* PROVIDED DATA
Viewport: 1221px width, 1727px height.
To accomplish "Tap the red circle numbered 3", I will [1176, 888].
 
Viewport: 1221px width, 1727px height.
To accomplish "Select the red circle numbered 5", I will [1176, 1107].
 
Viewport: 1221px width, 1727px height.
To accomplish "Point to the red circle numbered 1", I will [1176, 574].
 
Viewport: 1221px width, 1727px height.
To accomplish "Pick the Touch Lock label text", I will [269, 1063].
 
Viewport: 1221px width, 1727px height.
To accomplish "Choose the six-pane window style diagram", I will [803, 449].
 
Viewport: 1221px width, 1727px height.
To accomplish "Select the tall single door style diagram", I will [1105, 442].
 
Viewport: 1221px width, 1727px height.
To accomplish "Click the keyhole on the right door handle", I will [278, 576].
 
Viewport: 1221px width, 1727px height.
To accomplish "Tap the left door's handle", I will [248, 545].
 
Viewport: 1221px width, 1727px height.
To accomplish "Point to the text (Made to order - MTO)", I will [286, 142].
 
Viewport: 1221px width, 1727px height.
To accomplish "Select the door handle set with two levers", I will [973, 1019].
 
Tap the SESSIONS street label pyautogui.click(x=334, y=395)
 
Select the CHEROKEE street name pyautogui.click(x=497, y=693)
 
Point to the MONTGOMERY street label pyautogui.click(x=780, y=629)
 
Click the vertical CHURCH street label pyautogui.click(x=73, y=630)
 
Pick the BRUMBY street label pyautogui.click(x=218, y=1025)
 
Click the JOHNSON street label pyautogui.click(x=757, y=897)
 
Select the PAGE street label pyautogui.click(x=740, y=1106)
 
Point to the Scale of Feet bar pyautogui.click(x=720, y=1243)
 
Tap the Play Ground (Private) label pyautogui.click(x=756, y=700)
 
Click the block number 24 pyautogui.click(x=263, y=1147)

* WHAT IS NEEDED
Copy every row above word for word, in the same order.

* ANSWER FOR THE TASK
Viewport: 1221px width, 1727px height.
To accomplish "Tap the red circle numbered 3", I will [1176, 888].
 
Viewport: 1221px width, 1727px height.
To accomplish "Select the red circle numbered 5", I will [1176, 1107].
 
Viewport: 1221px width, 1727px height.
To accomplish "Point to the red circle numbered 1", I will [1176, 574].
 
Viewport: 1221px width, 1727px height.
To accomplish "Pick the Touch Lock label text", I will [269, 1063].
 
Viewport: 1221px width, 1727px height.
To accomplish "Choose the six-pane window style diagram", I will [803, 449].
 
Viewport: 1221px width, 1727px height.
To accomplish "Select the tall single door style diagram", I will [1105, 442].
 
Viewport: 1221px width, 1727px height.
To accomplish "Click the keyhole on the right door handle", I will [278, 576].
 
Viewport: 1221px width, 1727px height.
To accomplish "Tap the left door's handle", I will [248, 545].
 
Viewport: 1221px width, 1727px height.
To accomplish "Point to the text (Made to order - MTO)", I will [286, 142].
 
Viewport: 1221px width, 1727px height.
To accomplish "Select the door handle set with two levers", I will [973, 1019].
 
Tap the SESSIONS street label pyautogui.click(x=334, y=395)
 
Select the CHEROKEE street name pyautogui.click(x=497, y=693)
 
Point to the MONTGOMERY street label pyautogui.click(x=780, y=629)
 
Click the vertical CHURCH street label pyautogui.click(x=73, y=630)
 
Pick the BRUMBY street label pyautogui.click(x=218, y=1025)
 
Click the JOHNSON street label pyautogui.click(x=757, y=897)
 
Select the PAGE street label pyautogui.click(x=740, y=1106)
 
Point to the Scale of Feet bar pyautogui.click(x=720, y=1243)
 
Tap the Play Ground (Private) label pyautogui.click(x=756, y=700)
 
Click the block number 24 pyautogui.click(x=263, y=1147)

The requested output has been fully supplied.